- _MATERIALS PROVIDED_
________________________________________

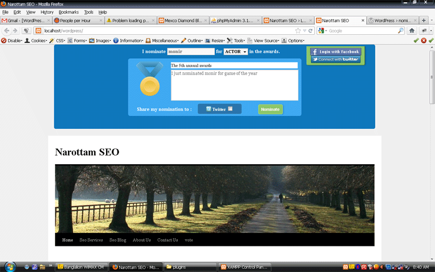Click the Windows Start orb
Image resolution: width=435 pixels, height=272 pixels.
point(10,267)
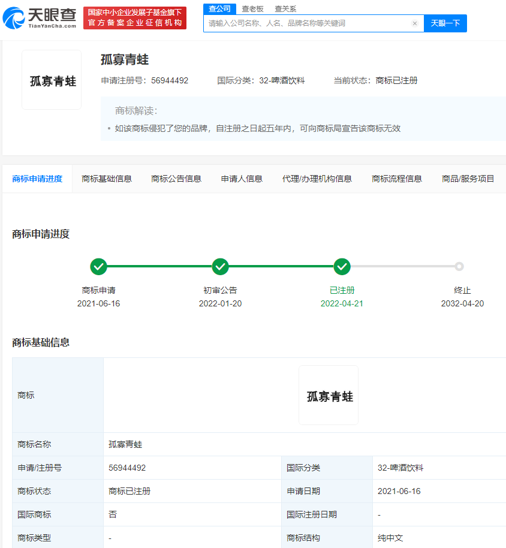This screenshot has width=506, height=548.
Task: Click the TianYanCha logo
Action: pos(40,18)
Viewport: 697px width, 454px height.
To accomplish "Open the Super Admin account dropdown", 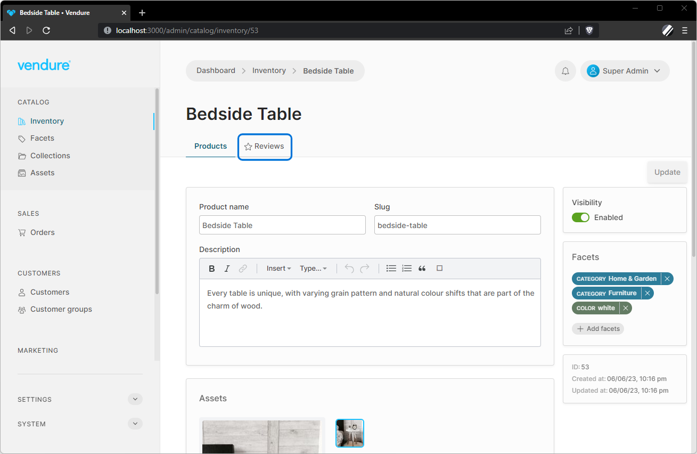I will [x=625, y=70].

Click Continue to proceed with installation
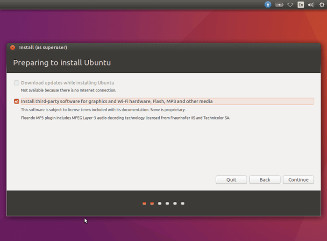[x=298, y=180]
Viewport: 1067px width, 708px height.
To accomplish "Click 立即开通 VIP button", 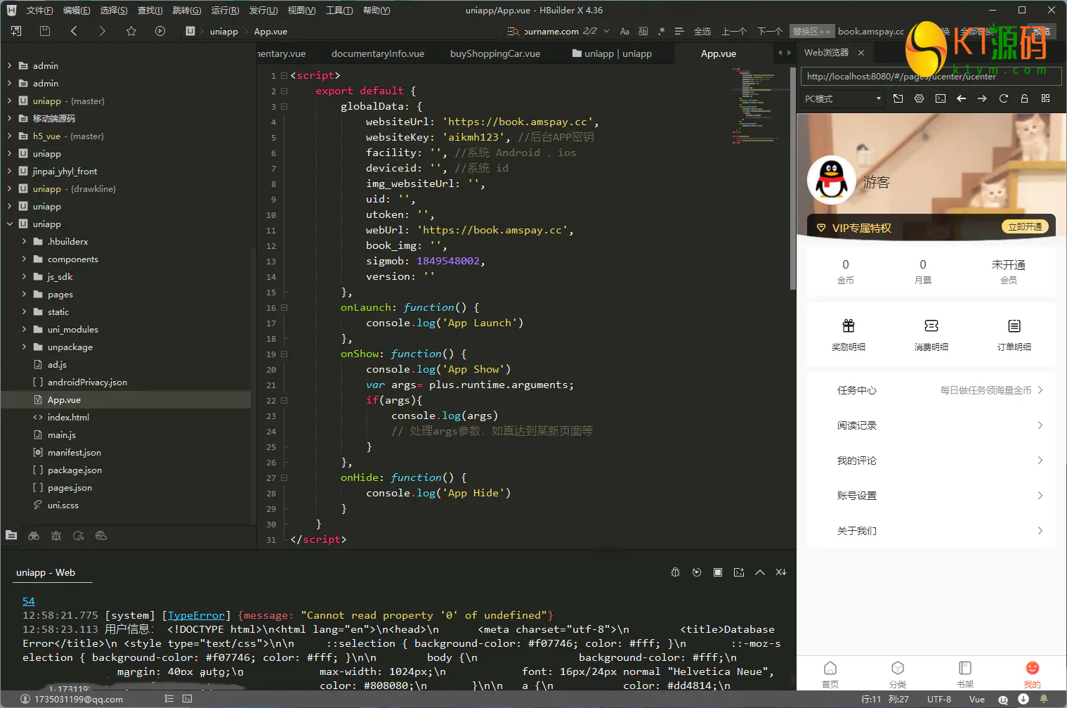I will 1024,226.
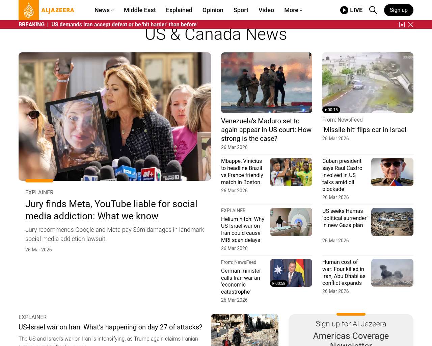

________________________________________

- _PROBLEM DESCRIPTION_
Looking at the records above, say how many of their lines include the word "Viewport", with no other words.

- _TASK ANSWER_
2